***** INFORMATION PROVIDED *****

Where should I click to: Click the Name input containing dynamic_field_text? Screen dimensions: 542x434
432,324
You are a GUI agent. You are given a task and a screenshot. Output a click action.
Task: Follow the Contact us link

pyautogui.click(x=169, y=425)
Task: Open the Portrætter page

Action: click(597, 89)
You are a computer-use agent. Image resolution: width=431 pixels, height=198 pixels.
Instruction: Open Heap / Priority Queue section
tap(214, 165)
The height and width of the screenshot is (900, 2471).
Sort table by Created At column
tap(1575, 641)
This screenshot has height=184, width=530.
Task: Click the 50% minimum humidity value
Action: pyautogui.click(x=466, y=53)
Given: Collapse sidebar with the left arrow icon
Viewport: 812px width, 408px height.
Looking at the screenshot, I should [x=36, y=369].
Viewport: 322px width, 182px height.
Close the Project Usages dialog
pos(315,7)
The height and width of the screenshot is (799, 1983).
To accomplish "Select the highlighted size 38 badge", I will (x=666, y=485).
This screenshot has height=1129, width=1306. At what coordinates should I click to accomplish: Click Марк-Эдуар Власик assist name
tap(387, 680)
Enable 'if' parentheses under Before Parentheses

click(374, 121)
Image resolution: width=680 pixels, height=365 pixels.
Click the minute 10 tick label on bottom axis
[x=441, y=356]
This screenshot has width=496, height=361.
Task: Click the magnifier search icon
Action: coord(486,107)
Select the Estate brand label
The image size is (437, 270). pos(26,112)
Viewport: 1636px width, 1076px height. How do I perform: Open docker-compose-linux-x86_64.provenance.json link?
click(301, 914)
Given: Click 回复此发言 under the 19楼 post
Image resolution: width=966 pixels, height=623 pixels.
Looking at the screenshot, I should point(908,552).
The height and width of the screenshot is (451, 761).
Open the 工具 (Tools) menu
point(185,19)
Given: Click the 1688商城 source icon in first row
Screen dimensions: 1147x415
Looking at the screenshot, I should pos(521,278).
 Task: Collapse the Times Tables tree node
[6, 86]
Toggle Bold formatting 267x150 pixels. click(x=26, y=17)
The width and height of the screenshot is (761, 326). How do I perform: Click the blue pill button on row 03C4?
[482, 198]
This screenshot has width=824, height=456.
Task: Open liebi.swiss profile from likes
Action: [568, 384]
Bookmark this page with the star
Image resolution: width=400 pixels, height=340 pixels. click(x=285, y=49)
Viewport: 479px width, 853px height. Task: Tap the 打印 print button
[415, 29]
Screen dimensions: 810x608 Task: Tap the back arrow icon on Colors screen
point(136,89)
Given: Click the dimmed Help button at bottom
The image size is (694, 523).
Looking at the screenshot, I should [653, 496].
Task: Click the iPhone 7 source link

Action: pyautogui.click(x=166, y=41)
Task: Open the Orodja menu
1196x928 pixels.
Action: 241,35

*****

*PROBLEM DESCRIPTION:* Rewrite the listing above, renaming every "Screen dimensions" to "Display size" and leaving all other text unchanged.

*OUTPUT OF THE TASK:*
Where should I click to: Click the Name input containing dynamic_field_text? Display size: 542x434
432,324
You are a GUI agent. You are given a task and a screenshot. Output a click action.
Task: Follow the Contact us link

pyautogui.click(x=169, y=425)
Task: Open the Portrætter page

Action: click(597, 89)
You are a computer-use agent. Image resolution: width=431 pixels, height=198 pixels.
Instruction: Open Heap / Priority Queue section
tap(214, 165)
The height and width of the screenshot is (900, 2471).
Sort table by Created At column
tap(1575, 641)
This screenshot has height=184, width=530.
Task: Click the 50% minimum humidity value
Action: pyautogui.click(x=466, y=53)
Given: Collapse sidebar with the left arrow icon
Viewport: 812px width, 408px height.
Looking at the screenshot, I should [x=36, y=369].
Viewport: 322px width, 182px height.
Close the Project Usages dialog
pos(315,7)
The height and width of the screenshot is (799, 1983).
To accomplish "Select the highlighted size 38 badge", I will (x=666, y=485).
This screenshot has height=1129, width=1306. At what coordinates should I click to accomplish: Click Марк-Эдуар Власик assist name
tap(387, 680)
Enable 'if' parentheses under Before Parentheses

click(374, 121)
Image resolution: width=680 pixels, height=365 pixels.
Click the minute 10 tick label on bottom axis
[x=441, y=356]
This screenshot has width=496, height=361.
Task: Click the magnifier search icon
Action: coord(486,107)
Select the Estate brand label
The image size is (437, 270). pos(26,112)
Viewport: 1636px width, 1076px height. How do I perform: Open docker-compose-linux-x86_64.provenance.json link?
click(301, 914)
Given: Click 回复此发言 under the 19楼 post
Image resolution: width=966 pixels, height=623 pixels.
Looking at the screenshot, I should point(908,552).
The height and width of the screenshot is (451, 761).
Open the 工具 (Tools) menu
point(185,19)
Given: Click the 1688商城 source icon in first row
Display size: 1147x415
Looking at the screenshot, I should pos(521,278).
 Task: Collapse the Times Tables tree node
[6, 86]
Toggle Bold formatting 267x150 pixels. click(x=26, y=17)
The width and height of the screenshot is (761, 326). How do I perform: Click the blue pill button on row 03C4?
[482, 198]
This screenshot has width=824, height=456.
Task: Open liebi.swiss profile from likes
Action: [568, 384]
Bookmark this page with the star
Image resolution: width=400 pixels, height=340 pixels. click(x=285, y=49)
Viewport: 479px width, 853px height. Task: Tap the 打印 print button
[415, 29]
Display size: 810x608 Task: Tap the back arrow icon on Colors screen
point(136,89)
Given: Click the dimmed Help button at bottom
The image size is (694, 523).
Looking at the screenshot, I should [653, 496].
Task: Click the iPhone 7 source link

Action: pyautogui.click(x=166, y=41)
Task: Open the Orodja menu
1196x928 pixels.
Action: 241,35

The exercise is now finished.